Start of RECORDS SUPPLIED

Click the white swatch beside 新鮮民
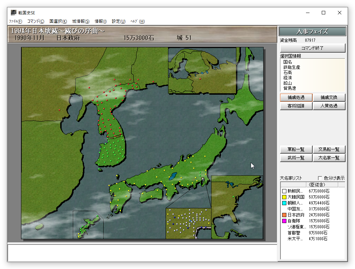The width and height of the screenshot is (355, 269). point(284,191)
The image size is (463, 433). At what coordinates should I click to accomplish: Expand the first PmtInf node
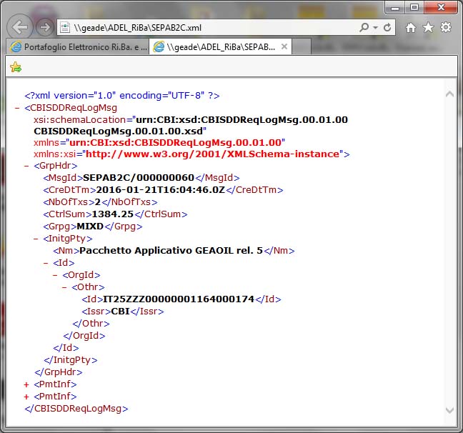click(26, 384)
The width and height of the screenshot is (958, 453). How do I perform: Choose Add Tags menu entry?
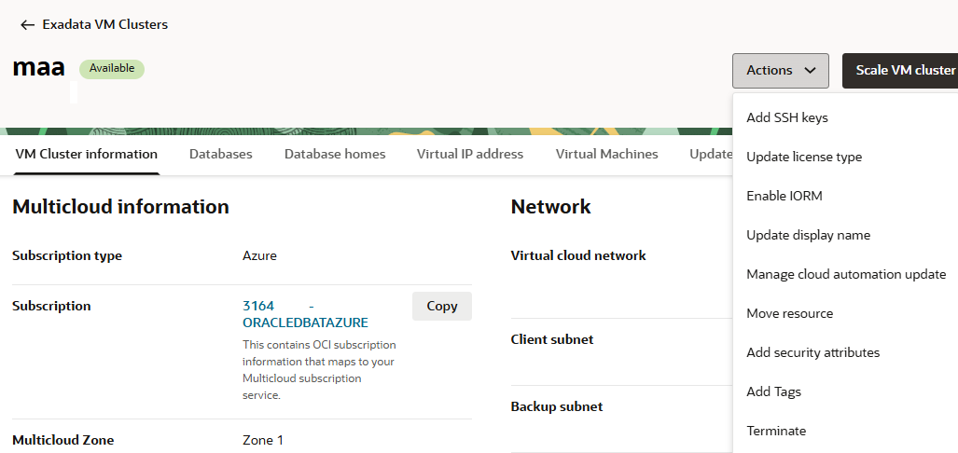[773, 391]
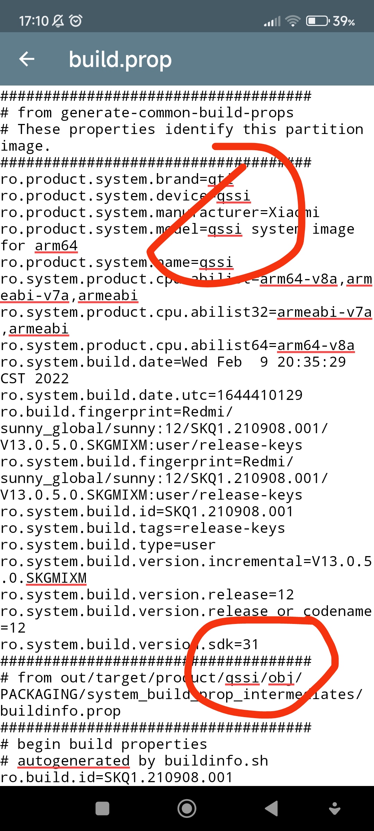This screenshot has width=374, height=831.
Task: Tap the underlined SKGMIXM word
Action: [x=56, y=578]
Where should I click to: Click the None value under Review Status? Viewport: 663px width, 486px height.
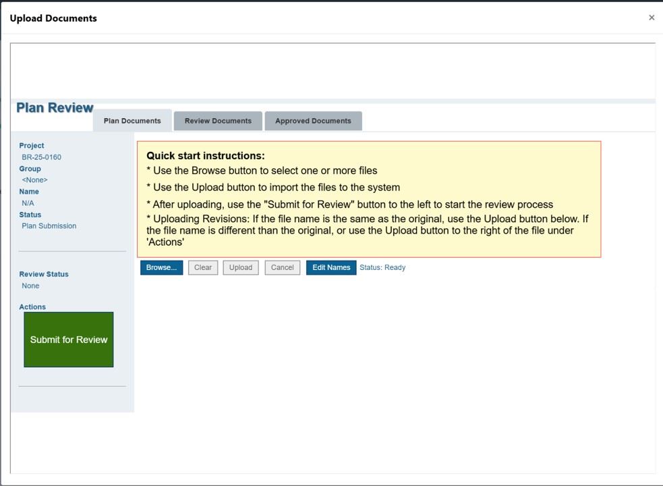pos(30,286)
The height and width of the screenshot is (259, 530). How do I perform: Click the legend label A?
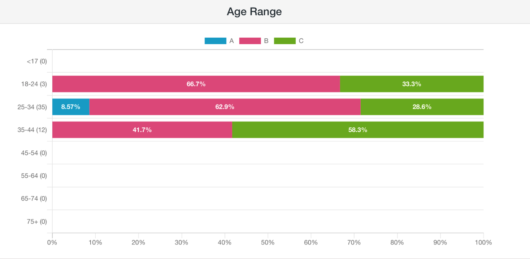coord(232,41)
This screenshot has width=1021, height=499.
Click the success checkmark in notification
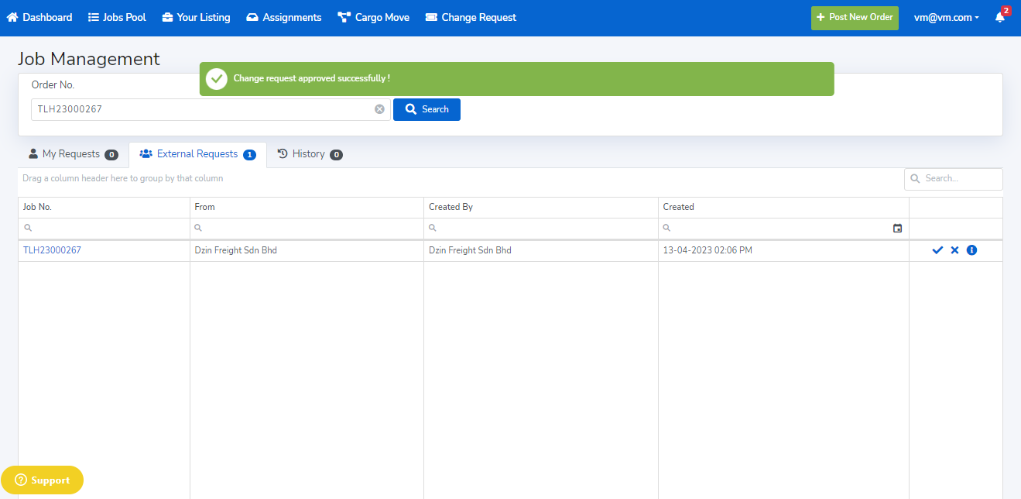tap(217, 79)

End of RECORDS SUPPLIED

= YOUR ASSIGNMENT =
What is needed is a verbatim copy of the lines running from the one with "This screenshot has width=1021, height=499." through the last line of the listing above, excluding any pictures.

= EXERCISE SOLUTION =
This screenshot has width=1021, height=499.
Click the success checkmark in notification
tap(217, 79)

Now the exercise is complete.